__The exercise__: Lay out every line of the entries below as a Markdown table with the columns Row and Text, numbering the rows in order and leaving out blank lines.

── Records for this exercise

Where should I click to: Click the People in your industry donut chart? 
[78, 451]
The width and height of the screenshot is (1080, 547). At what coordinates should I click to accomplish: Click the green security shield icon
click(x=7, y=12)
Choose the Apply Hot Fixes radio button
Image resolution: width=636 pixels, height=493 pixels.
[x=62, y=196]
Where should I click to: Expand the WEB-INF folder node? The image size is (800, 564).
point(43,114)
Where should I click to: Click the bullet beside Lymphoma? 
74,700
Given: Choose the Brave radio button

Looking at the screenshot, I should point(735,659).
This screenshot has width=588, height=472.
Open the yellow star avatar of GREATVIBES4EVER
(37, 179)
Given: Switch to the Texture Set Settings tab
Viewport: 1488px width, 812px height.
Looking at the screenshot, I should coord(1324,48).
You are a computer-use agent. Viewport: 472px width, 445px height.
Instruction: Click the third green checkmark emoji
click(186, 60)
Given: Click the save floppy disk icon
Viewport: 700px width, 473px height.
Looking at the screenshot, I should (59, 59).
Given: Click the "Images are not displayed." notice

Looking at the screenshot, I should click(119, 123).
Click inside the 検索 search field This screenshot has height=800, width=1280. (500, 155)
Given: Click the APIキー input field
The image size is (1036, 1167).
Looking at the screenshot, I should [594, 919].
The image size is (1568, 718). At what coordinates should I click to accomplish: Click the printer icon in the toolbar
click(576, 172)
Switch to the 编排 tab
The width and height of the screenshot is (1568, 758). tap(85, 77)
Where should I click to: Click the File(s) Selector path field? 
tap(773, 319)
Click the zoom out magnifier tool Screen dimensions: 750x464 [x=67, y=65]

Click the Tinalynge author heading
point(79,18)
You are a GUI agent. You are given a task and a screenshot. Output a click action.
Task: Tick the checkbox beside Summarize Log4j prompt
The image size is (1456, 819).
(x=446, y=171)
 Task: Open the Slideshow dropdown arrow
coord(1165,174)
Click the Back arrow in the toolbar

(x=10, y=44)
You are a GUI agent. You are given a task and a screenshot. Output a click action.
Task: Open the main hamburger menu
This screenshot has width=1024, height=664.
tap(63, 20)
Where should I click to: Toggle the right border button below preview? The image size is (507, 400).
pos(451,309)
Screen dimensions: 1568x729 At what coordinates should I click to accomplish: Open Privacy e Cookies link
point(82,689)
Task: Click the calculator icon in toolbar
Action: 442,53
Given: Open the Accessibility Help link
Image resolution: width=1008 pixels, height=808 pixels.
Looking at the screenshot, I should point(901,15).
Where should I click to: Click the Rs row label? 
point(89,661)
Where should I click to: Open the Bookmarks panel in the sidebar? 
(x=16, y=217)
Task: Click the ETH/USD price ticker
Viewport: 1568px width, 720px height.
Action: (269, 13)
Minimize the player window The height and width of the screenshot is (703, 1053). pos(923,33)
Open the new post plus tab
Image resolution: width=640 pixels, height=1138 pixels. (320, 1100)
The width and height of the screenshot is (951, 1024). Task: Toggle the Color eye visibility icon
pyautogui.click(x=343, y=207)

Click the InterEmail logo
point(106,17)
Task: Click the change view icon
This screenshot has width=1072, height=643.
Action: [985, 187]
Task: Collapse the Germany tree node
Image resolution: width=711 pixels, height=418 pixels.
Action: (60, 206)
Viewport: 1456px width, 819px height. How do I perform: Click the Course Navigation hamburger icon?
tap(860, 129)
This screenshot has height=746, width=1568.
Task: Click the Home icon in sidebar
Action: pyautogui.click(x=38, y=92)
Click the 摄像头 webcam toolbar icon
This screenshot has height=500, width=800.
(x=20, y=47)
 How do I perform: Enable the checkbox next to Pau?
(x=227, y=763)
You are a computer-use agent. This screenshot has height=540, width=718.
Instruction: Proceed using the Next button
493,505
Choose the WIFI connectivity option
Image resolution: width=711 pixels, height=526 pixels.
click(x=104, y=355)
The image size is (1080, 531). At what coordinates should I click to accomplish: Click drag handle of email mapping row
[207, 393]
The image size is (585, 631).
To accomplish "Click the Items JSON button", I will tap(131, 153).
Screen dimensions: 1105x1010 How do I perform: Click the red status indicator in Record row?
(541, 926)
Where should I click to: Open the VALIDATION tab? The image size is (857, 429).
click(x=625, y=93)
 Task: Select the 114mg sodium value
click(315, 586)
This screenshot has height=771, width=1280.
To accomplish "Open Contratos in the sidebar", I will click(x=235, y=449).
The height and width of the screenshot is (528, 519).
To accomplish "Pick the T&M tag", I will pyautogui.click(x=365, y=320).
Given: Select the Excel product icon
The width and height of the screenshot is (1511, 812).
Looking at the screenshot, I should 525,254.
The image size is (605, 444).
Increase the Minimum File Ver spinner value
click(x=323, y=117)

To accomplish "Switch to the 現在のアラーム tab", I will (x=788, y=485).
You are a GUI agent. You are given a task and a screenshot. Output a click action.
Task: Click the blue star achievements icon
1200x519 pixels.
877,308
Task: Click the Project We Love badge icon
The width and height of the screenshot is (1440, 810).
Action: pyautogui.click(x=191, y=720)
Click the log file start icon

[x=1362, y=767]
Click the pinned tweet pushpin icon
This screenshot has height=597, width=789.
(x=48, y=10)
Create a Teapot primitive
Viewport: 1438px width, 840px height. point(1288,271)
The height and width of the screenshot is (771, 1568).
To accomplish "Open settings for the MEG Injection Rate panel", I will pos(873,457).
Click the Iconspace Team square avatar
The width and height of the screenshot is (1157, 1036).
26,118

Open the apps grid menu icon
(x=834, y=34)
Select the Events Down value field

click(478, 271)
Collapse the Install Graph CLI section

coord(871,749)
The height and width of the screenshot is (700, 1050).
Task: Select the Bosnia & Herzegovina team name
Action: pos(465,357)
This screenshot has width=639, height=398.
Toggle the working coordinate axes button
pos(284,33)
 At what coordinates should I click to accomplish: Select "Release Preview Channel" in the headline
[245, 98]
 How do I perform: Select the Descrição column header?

────

__Complete response__:
| Row | Text |
|---|---|
| 1 | Where should I click to: Click the People in your industry donut chart?  |
| 2 | [78, 451] |
| 3 | The width and height of the screenshot is (1080, 547). At what coordinates should I click to accomplish: Click the green security shield icon |
| 4 | click(x=7, y=12) |
| 5 | Choose the Apply Hot Fixes radio button |
| 6 | Image resolution: width=636 pixels, height=493 pixels. |
| 7 | [x=62, y=196] |
| 8 | Where should I click to: Expand the WEB-INF folder node? The image size is (800, 564). |
| 9 | point(43,114) |
| 10 | Where should I click to: Click the bullet beside Lymphoma?  |
| 11 | 74,700 |
| 12 | Given: Choose the Brave radio button |
| 13 | Looking at the screenshot, I should point(735,659). |
| 14 | This screenshot has width=588, height=472. |
| 15 | Open the yellow star avatar of GREATVIBES4EVER |
| 16 | (37, 179) |
| 17 | Given: Switch to the Texture Set Settings tab |
| 18 | Viewport: 1488px width, 812px height. |
| 19 | Looking at the screenshot, I should coord(1324,48). |
| 20 | You are a computer-use agent. Viewport: 472px width, 445px height. |
| 21 | Instruction: Click the third green checkmark emoji |
| 22 | click(186, 60) |
| 23 | Given: Click the save floppy disk icon |
| 24 | Viewport: 700px width, 473px height. |
| 25 | Looking at the screenshot, I should (59, 59). |
| 26 | Given: Click the "Images are not displayed." notice |
| 27 | Looking at the screenshot, I should click(119, 123). |
| 28 | Click inside the 検索 search field This screenshot has height=800, width=1280. (500, 155) |
| 29 | Given: Click the APIキー input field |
| 30 | The image size is (1036, 1167). |
| 31 | Looking at the screenshot, I should [594, 919]. |
| 32 | The image size is (1568, 718). At what coordinates should I click to accomplish: Click the printer icon in the toolbar |
| 33 | click(576, 172) |
| 34 | Switch to the 编排 tab |
| 35 | The width and height of the screenshot is (1568, 758). tap(85, 77) |
| 36 | Where should I click to: Click the File(s) Selector path field?  |
| 37 | tap(773, 319) |
| 38 | Click the zoom out magnifier tool Screen dimensions: 750x464 [x=67, y=65] |
| 39 | Click the Tinalynge author heading |
| 40 | point(79,18) |
| 41 | You are a GUI agent. You are given a task and a screenshot. Output a click action. |
| 42 | Task: Tick the checkbox beside Summarize Log4j prompt |
| 43 | The image size is (1456, 819). |
| 44 | (x=446, y=171) |
| 45 |  Task: Open the Slideshow dropdown arrow |
| 46 | coord(1165,174) |
| 47 | Click the Back arrow in the toolbar |
| 48 | (x=10, y=44) |
| 49 | You are a GUI agent. You are given a task and a screenshot. Output a click action. |
| 50 | Task: Open the main hamburger menu |
| 51 | This screenshot has width=1024, height=664. |
| 52 | tap(63, 20) |
| 53 | Where should I click to: Toggle the right border button below preview? The image size is (507, 400). |
| 54 | pos(451,309) |
| 55 | Screen dimensions: 1568x729 At what coordinates should I click to accomplish: Open Privacy e Cookies link |
| 56 | point(82,689) |
| 57 | Task: Click the calculator icon in toolbar |
| 58 | Action: 442,53 |
| 59 | Given: Open the Accessibility Help link |
| 60 | Image resolution: width=1008 pixels, height=808 pixels. |
| 61 | Looking at the screenshot, I should point(901,15). |
| 62 | Where should I click to: Click the Rs row label?  |
| 63 | point(89,661) |
| 64 | Where should I click to: Open the Bookmarks panel in the sidebar?  |
| 65 | (x=16, y=217) |
| 66 | Task: Click the ETH/USD price ticker |
| 67 | Viewport: 1568px width, 720px height. |
| 68 | Action: (269, 13) |
| 69 | Minimize the player window The height and width of the screenshot is (703, 1053). pos(923,33) |
| 70 | Open the new post plus tab |
| 71 | Image resolution: width=640 pixels, height=1138 pixels. (320, 1100) |
| 72 | The width and height of the screenshot is (951, 1024). Task: Toggle the Color eye visibility icon |
| 73 | pyautogui.click(x=343, y=207) |
| 74 | Click the InterEmail logo |
| 75 | point(106,17) |
| 76 | Task: Click the change view icon |
| 77 | This screenshot has width=1072, height=643. |
| 78 | Action: [985, 187] |
| 79 | Task: Collapse the Germany tree node |
| 80 | Image resolution: width=711 pixels, height=418 pixels. |
| 81 | Action: (60, 206) |
| 82 | Viewport: 1456px width, 819px height. How do I perform: Click the Course Navigation hamburger icon? |
| 83 | tap(860, 129) |
| 84 | This screenshot has height=746, width=1568. |
| 85 | Task: Click the Home icon in sidebar |
| 86 | Action: pyautogui.click(x=38, y=92) |
| 87 | Click the 摄像头 webcam toolbar icon |
| 88 | This screenshot has height=500, width=800. |
| 89 | (x=20, y=47) |
| 90 |  How do I perform: Enable the checkbox next to Pau? |
| 91 | (x=227, y=763) |
| 92 | You are a computer-use agent. This screenshot has height=540, width=718. |
| 93 | Instruction: Proceed using the Next button |
| 94 | 493,505 |
| 95 | Choose the WIFI connectivity option |
| 96 | Image resolution: width=711 pixels, height=526 pixels. |
| 97 | click(x=104, y=355) |
| 98 | The image size is (1080, 531). At what coordinates should I click to accomplish: Click drag handle of email mapping row |
| 99 | [207, 393] |
| 100 | The image size is (585, 631). |
| 101 | To accomplish "Click the Items JSON button", I will tap(131, 153). |
| 102 | Screen dimensions: 1105x1010 How do I perform: Click the red status indicator in Record row? |
| 103 | (541, 926) |
| 104 | Where should I click to: Open the VALIDATION tab? The image size is (857, 429). |
| 105 | click(x=625, y=93) |
| 106 |  Task: Select the 114mg sodium value |
| 107 | click(315, 586) |
| 108 | This screenshot has height=771, width=1280. |
| 109 | To accomplish "Open Contratos in the sidebar", I will click(x=235, y=449). |
| 110 | The height and width of the screenshot is (528, 519). |
| 111 | To accomplish "Pick the T&M tag", I will pyautogui.click(x=365, y=320). |
| 112 | Given: Select the Excel product icon |
| 113 | The width and height of the screenshot is (1511, 812). |
| 114 | Looking at the screenshot, I should 525,254. |
| 115 | The image size is (605, 444). |
| 116 | Increase the Minimum File Ver spinner value |
| 117 | click(x=323, y=117) |
| 118 | To accomplish "Switch to the 現在のアラーム tab", I will (x=788, y=485). |
| 119 | You are a GUI agent. You are given a task and a screenshot. Output a click action. |
| 120 | Task: Click the blue star achievements icon |
| 121 | 1200x519 pixels. |
| 122 | 877,308 |
| 123 | Task: Click the Project We Love badge icon |
| 124 | The width and height of the screenshot is (1440, 810). |
| 125 | Action: pyautogui.click(x=191, y=720) |
| 126 | Click the log file start icon |
| 127 | [x=1362, y=767] |
| 128 | Click the pinned tweet pushpin icon |
| 129 | This screenshot has height=597, width=789. |
| 130 | (x=48, y=10) |
| 131 | Create a Teapot primitive |
| 132 | Viewport: 1438px width, 840px height. point(1288,271) |
| 133 | The height and width of the screenshot is (771, 1568). |
| 134 | To accomplish "Open settings for the MEG Injection Rate panel", I will pos(873,457). |
| 135 | Click the Iconspace Team square avatar |
| 136 | The width and height of the screenshot is (1157, 1036). |
| 137 | 26,118 |
| 138 | Open the apps grid menu icon |
| 139 | (x=834, y=34) |
| 140 | Select the Events Down value field |
| 141 | click(478, 271) |
| 142 | Collapse the Install Graph CLI section |
| 143 | coord(871,749) |
| 144 | The height and width of the screenshot is (700, 1050). |
| 145 | Task: Select the Bosnia & Herzegovina team name |
| 146 | Action: pos(465,357) |
| 147 | This screenshot has width=639, height=398. |
| 148 | Toggle the working coordinate axes button |
| 149 | pos(284,33) |
| 150 |  At what coordinates should I click to accomplish: Select "Release Preview Channel" in the headline |
| 151 | [245, 98] |
| 152 |  How do I perform: Select the Descrição column header? |